Copy everything from the line containing "You are a computer-use agent. Image" down to the end of the data, changing "dropdown" to "menu" and leaving all else unchanged. Leave the pictures out.

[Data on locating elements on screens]
□ □ □
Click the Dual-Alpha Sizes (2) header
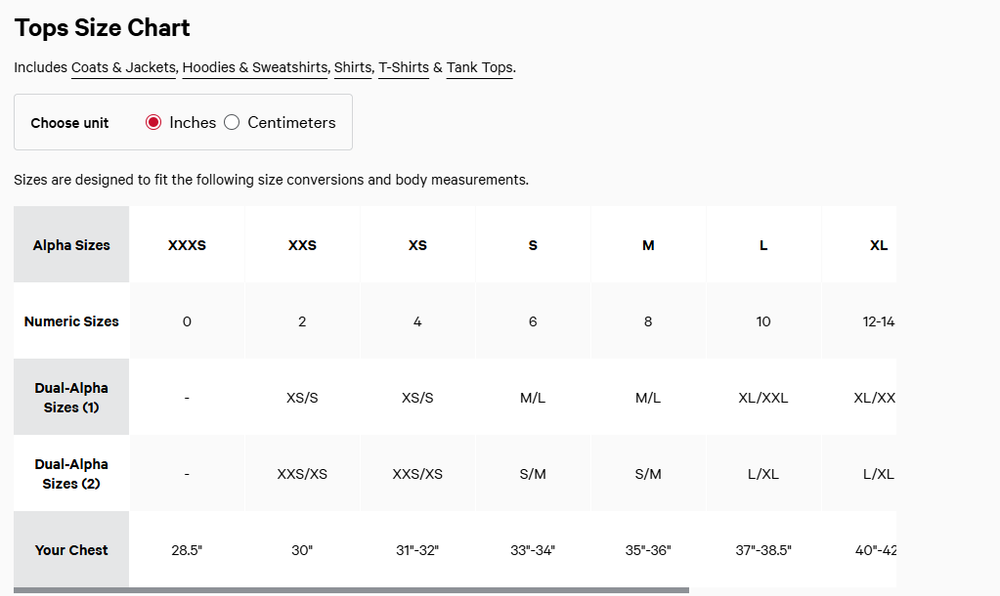click(x=71, y=474)
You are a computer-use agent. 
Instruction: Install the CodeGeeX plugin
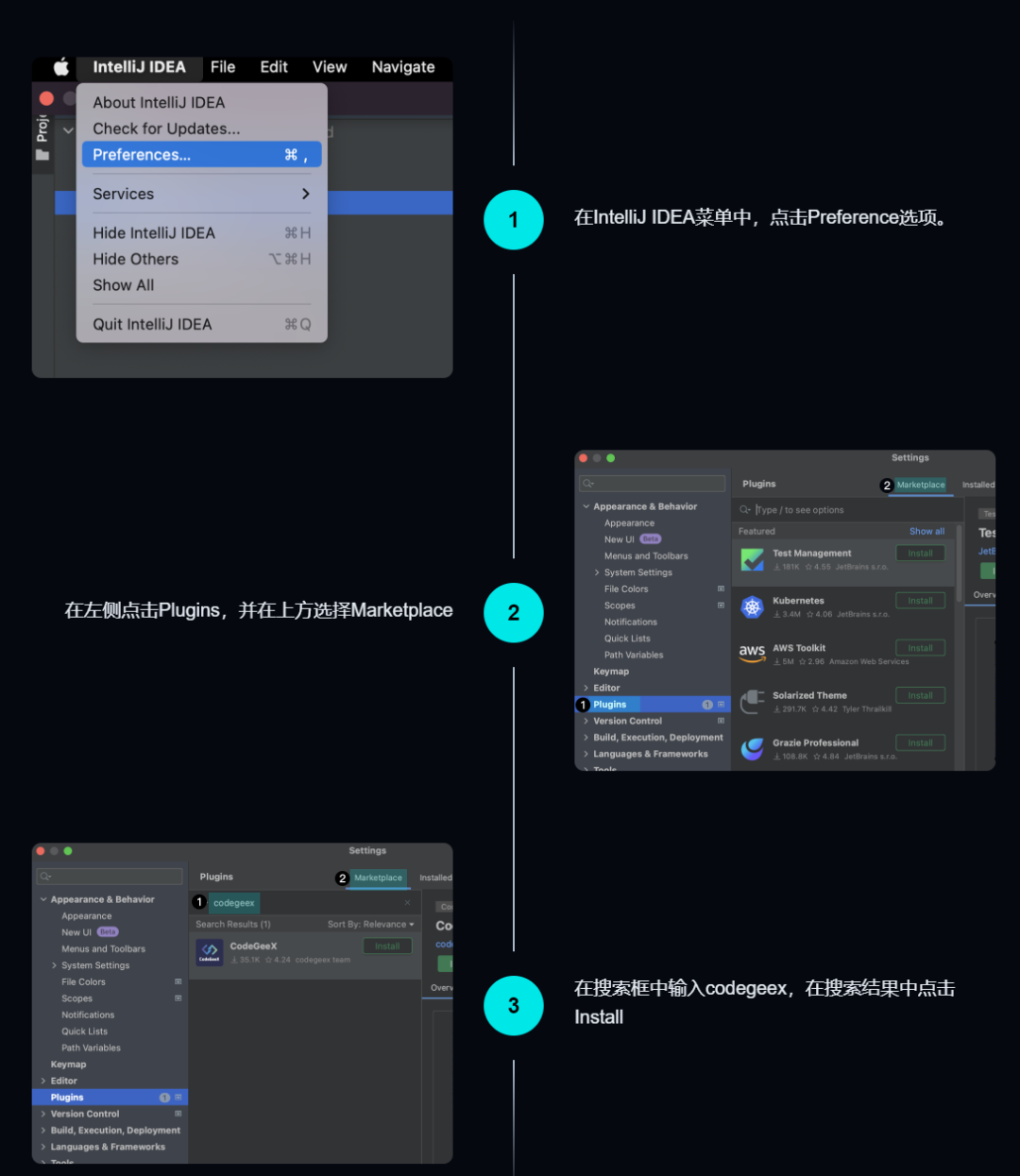387,946
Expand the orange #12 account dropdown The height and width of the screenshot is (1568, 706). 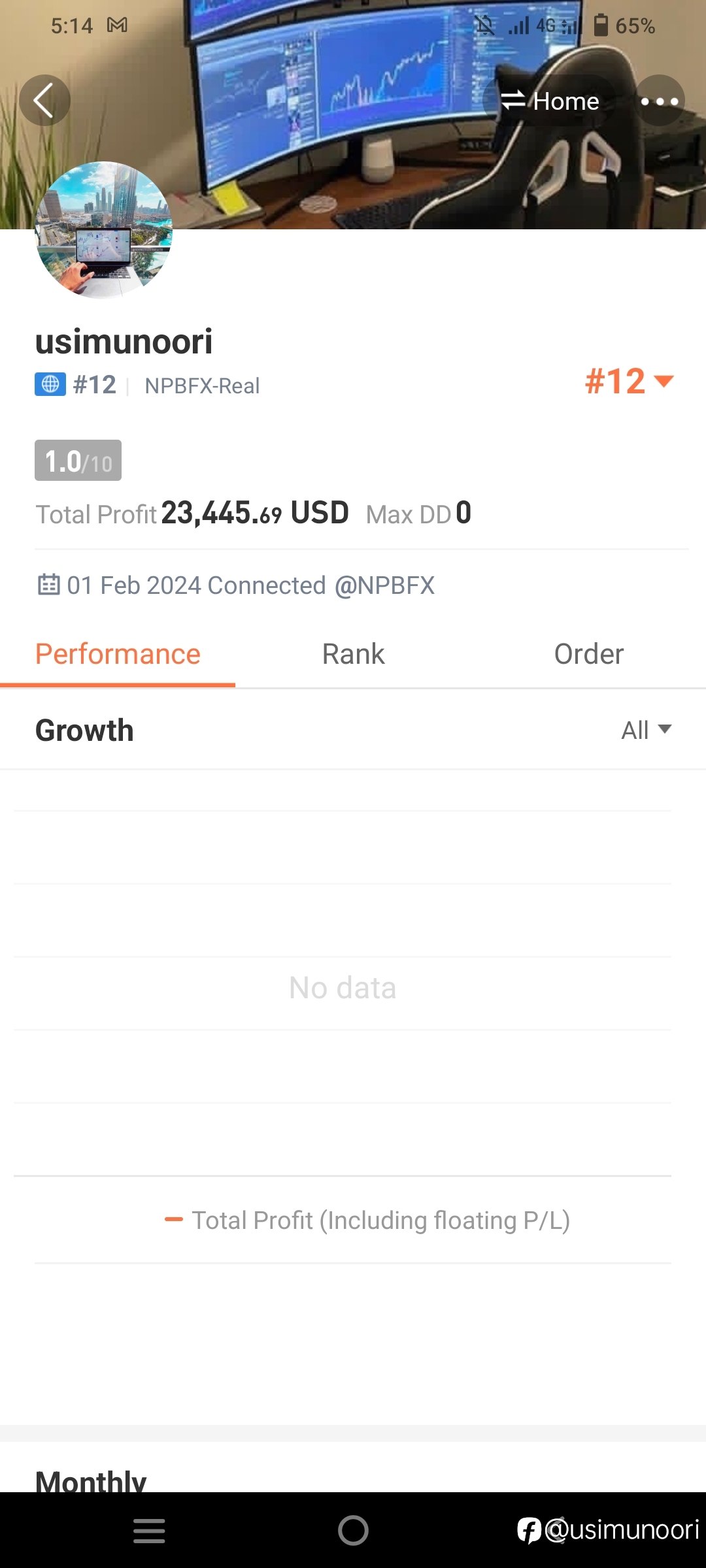point(629,381)
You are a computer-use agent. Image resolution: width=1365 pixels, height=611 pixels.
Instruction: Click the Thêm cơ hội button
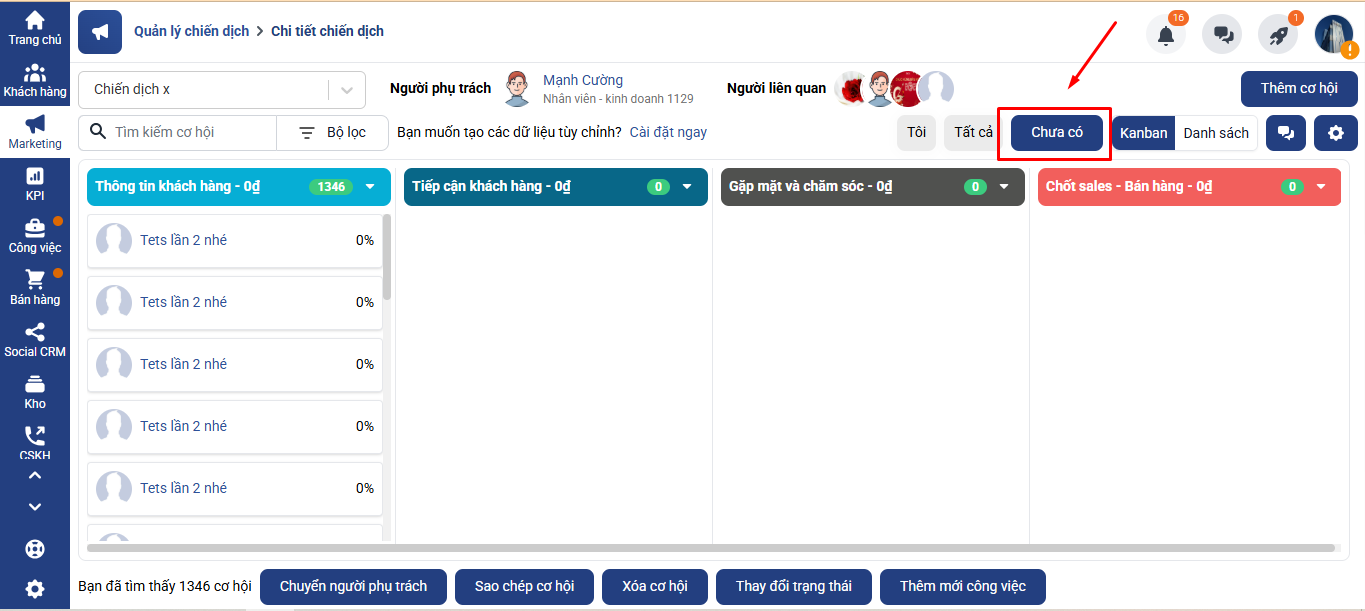pos(1298,89)

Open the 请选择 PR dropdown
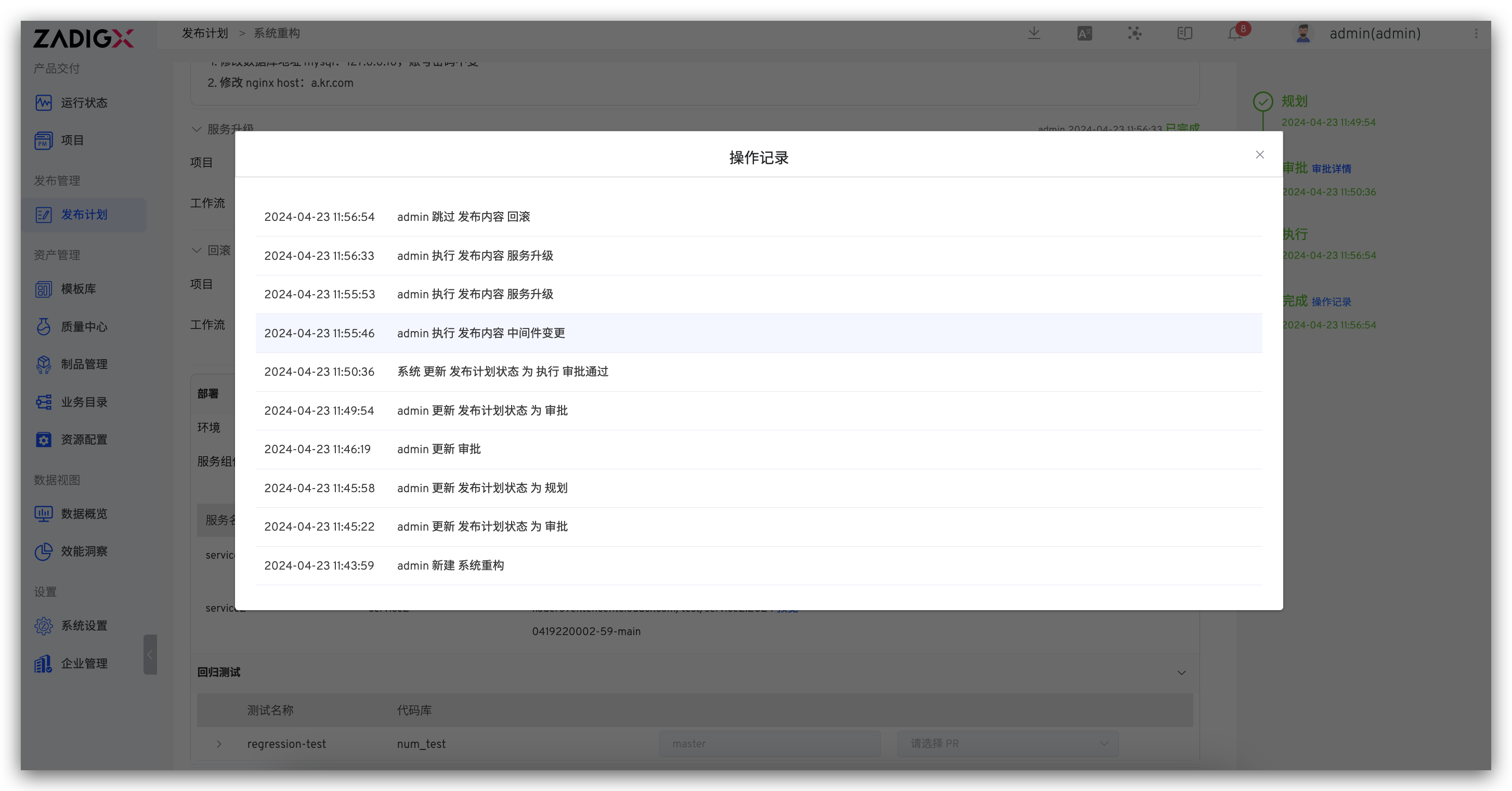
□ □ □
■ Solution to the problem ■
You are a computer-use agent. Image resolution: width=1365 pixels, height=611 pixels.
Instruction: Click the Thêm cơ hội button
pos(1298,89)

Open the 请选择 PR menu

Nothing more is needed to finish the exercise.